# Directions for this task:
What is needed is an exact transcription of the listing, with the images removed.

○ ○ ○ ○ ○

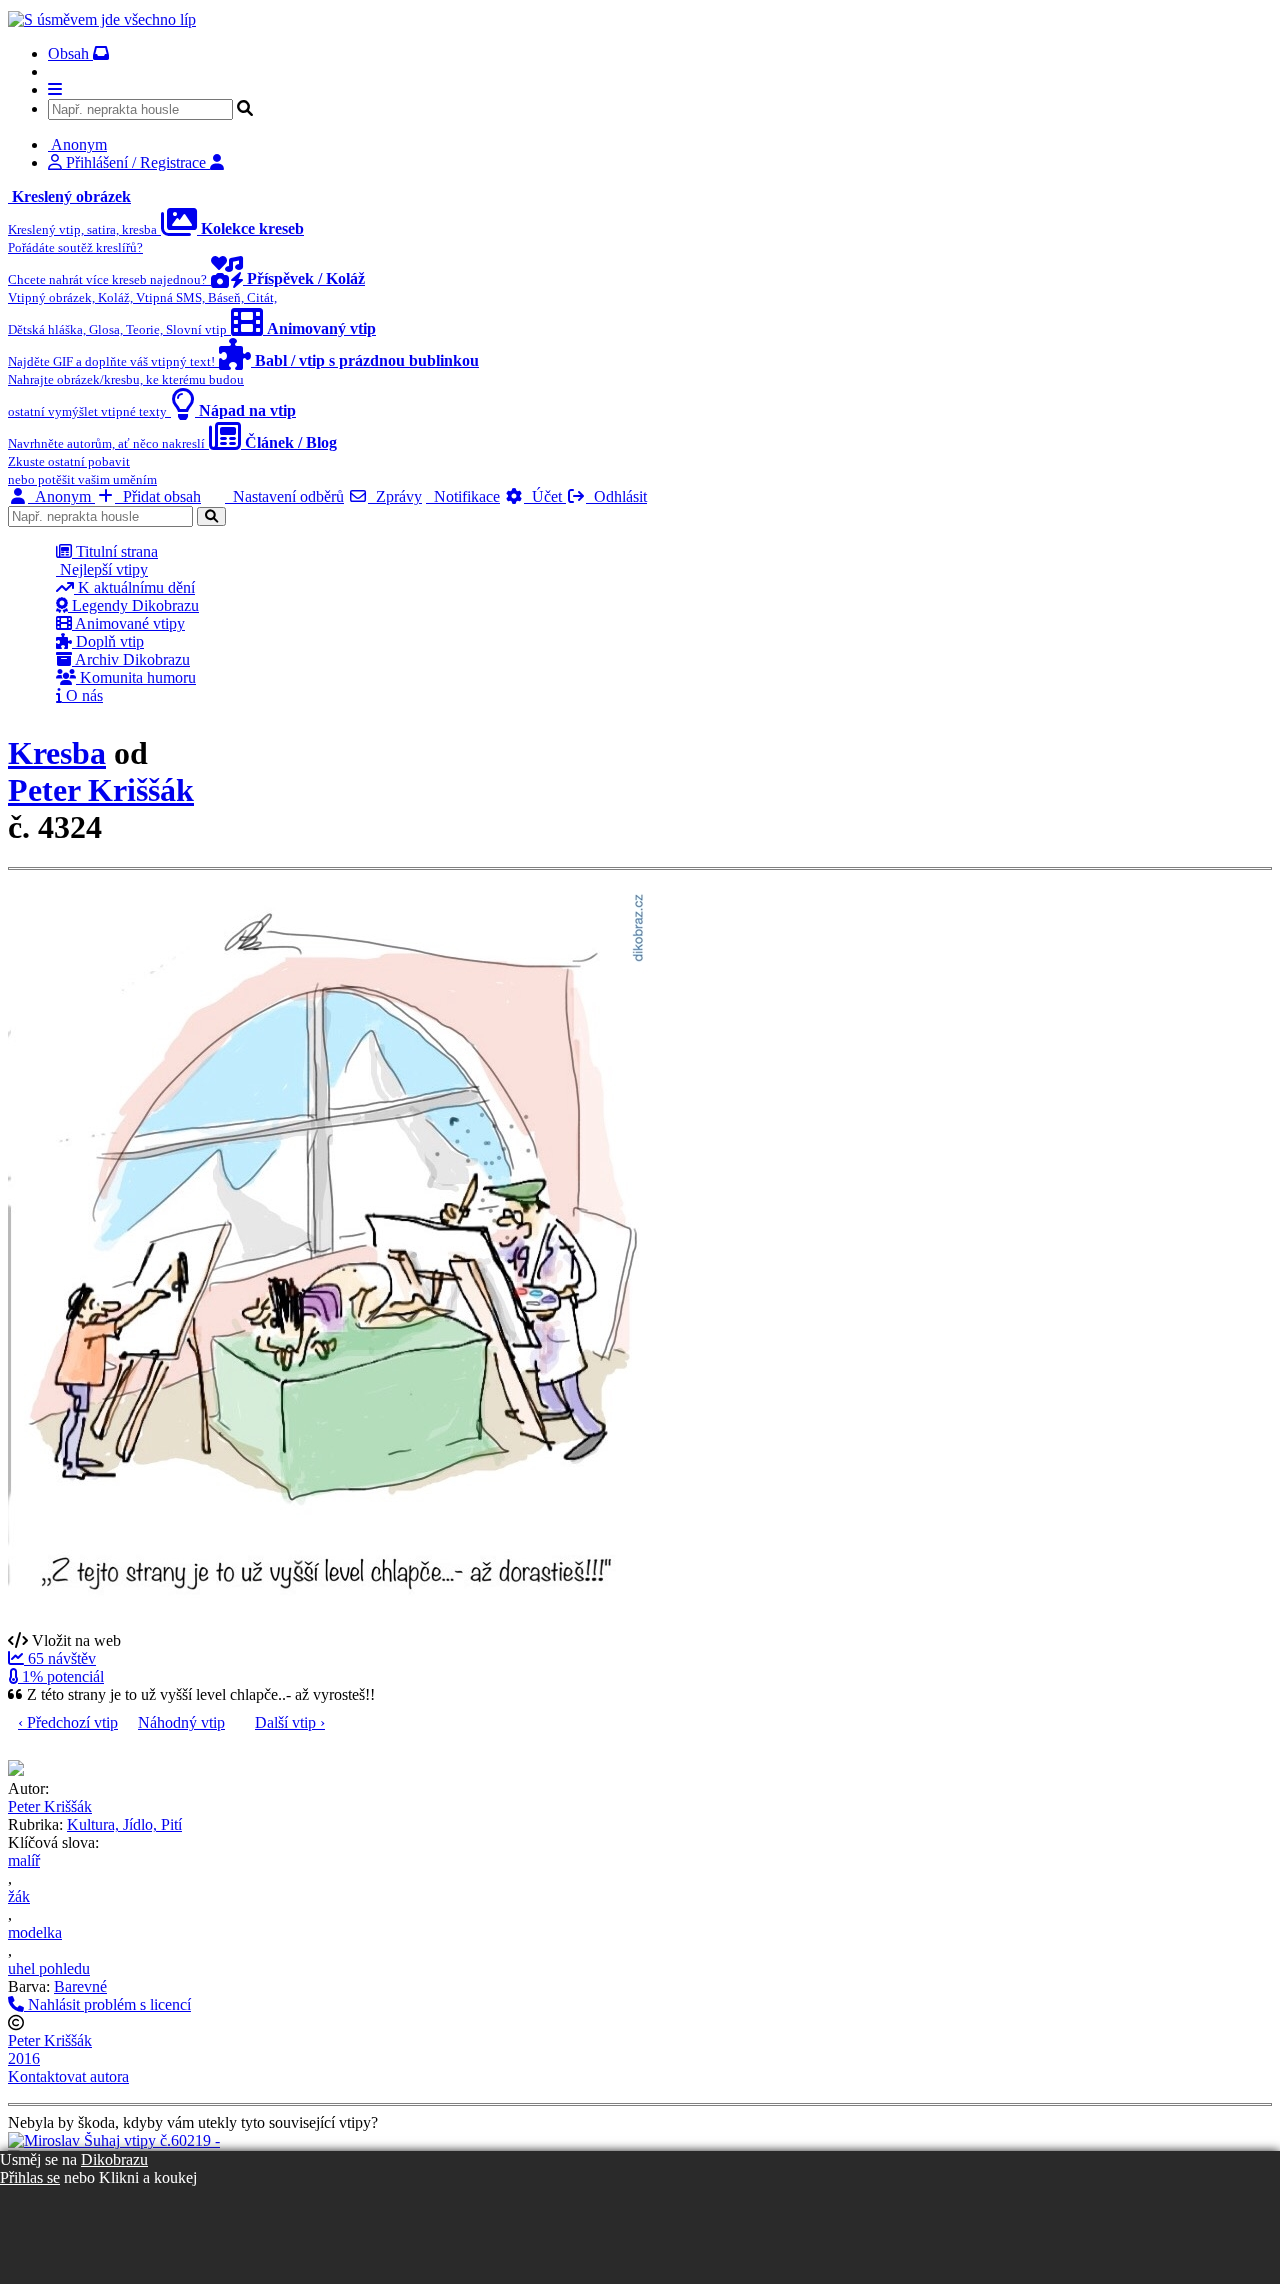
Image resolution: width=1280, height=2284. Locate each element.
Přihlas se (30, 2177)
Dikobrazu (114, 2159)
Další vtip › (290, 1722)
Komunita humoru (136, 677)
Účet (545, 496)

○ ○ ○ ○ ○

# Response to this exercise:
Image resolution: width=1280, height=2284. Locate each element.
Přihlas se (30, 2177)
Dikobrazu (114, 2159)
Další vtip › (290, 1722)
Komunita humoru (136, 677)
Účet (545, 496)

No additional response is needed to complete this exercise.